1. The Missing (Star Trek: Deep Space Nine), by the ever wonderful Una McCormack

 Una McCormack can do no wrong! She is my favourite 'Trek author at the moment, having penned my very favourite Star Trek novels; The Never Ending Sacrifice, Brinkmanship, and The Crimson Shadow.
 The Missing is a long-awaited Deep Space Nine novel set aboard the new station (ghastly design, by the way), and a civilian science vessel, the Athene Donald. Along with the regular crew, it reintroduces characters from Brinkmanship, and the prickly Doctor Katherine Pulaski (Beverly Crusher's contentious 2nd season replacement in Star Trek: The Next Generation). 
 I loved the style of writing (especially the bits where McCormack lets the readers' imaginations fill in the blanks, and the almost complete lack of technobabble), the Captain's Log introductions, the Athene Donald (let's have more novels set aboard this marvellous ship), and the really quite tense and baffling, but also warm, Cardassian/Romulan storyline. More, please, Una! 

2. Articles of the Federation, by Keith R. A. DeCandido

 This is not a new book, but it is a new book for me. It was first published in 2005, and was one of the more unusual Star Trek novels that wasn't linked to any particular TV series, and didn't "star" any of the main casts.
 I don't know why I didn't read it at the time? It may have been because I wasn't (and am still not) interested in politics, be they real or fictional (although aren't most politics fictional?). This novel, however, was a delight to read, even though it was about the politics, politicians and press of the United Federation of Planets! Plus, I love the character of Nanietta Bacco, President of the UFP.

3. First Among Sequels, by Jasper Fforde

 This is the fifth of the Thursday Next series, and just as good as the previous four. With its various plot threads meandering along, seemingly unrelated but nonetheless engaging, until they intertwine in an "Oh, yes!

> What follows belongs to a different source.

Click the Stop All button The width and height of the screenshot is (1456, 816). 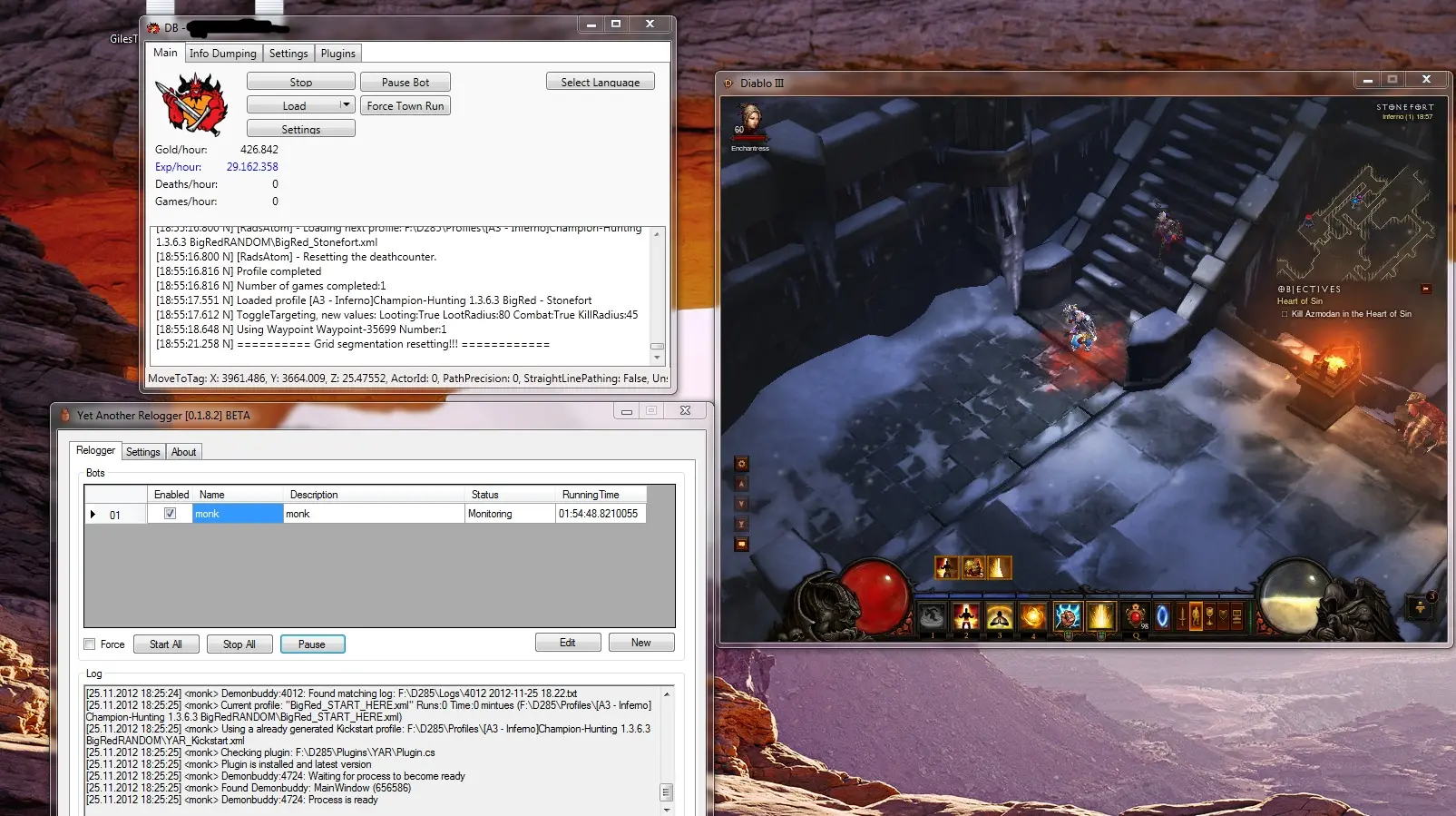[x=239, y=644]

Why didn't I see this coming?" moment near the very end.
 In this novel, Thursday has to deal with falling readership, the threat of reality TV-style books, the end of time (seemingly brought about by the inaction of her lazy, sullen, teenage son), and her two BookWorld counterparts, Thursday1-4 and Thursday5.

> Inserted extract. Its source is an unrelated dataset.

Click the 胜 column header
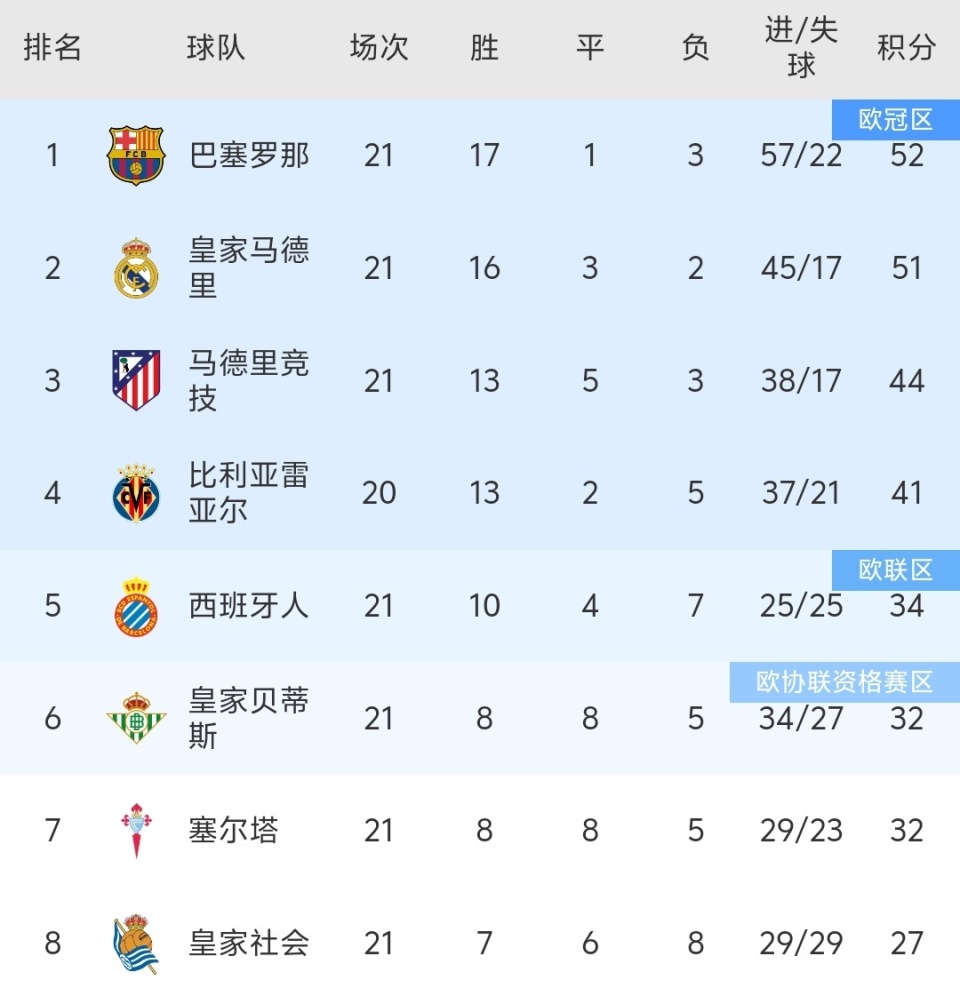Image resolution: width=960 pixels, height=996 pixels. point(484,48)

4. Calvin & Hobbes, by Bill Watterson

 It was dear Mago who reminded me that it had been a while since I'd read any Calvin & Hobbes, so I thought I'd start from the beginning and see how far I get.
 This is the first book - a collection of the comic strips from 1985 to 1986.
* Post title from page 10 (strip from November 28 1985)

5. Synthesis (Star Trek: Titan), by James Swallow

 Again, this is a new book for me, but one that was published back in 2009.
 Unlike with Articles of the Federation, I know full well why I didn't read this book at the time: The slut on the cover with Riker!
 Now, having read the book, I know she's not a slut and Riker's marriage to Deanna Troi is as safe as houses. Ahhh... 


  1. I have a really rotten book on the go at the moment [past 4 months], I should really give up on it and read something half decent.

  2. Yes, give up, Ms Scarlet. Reading a rotten book is a form of sado-masochism!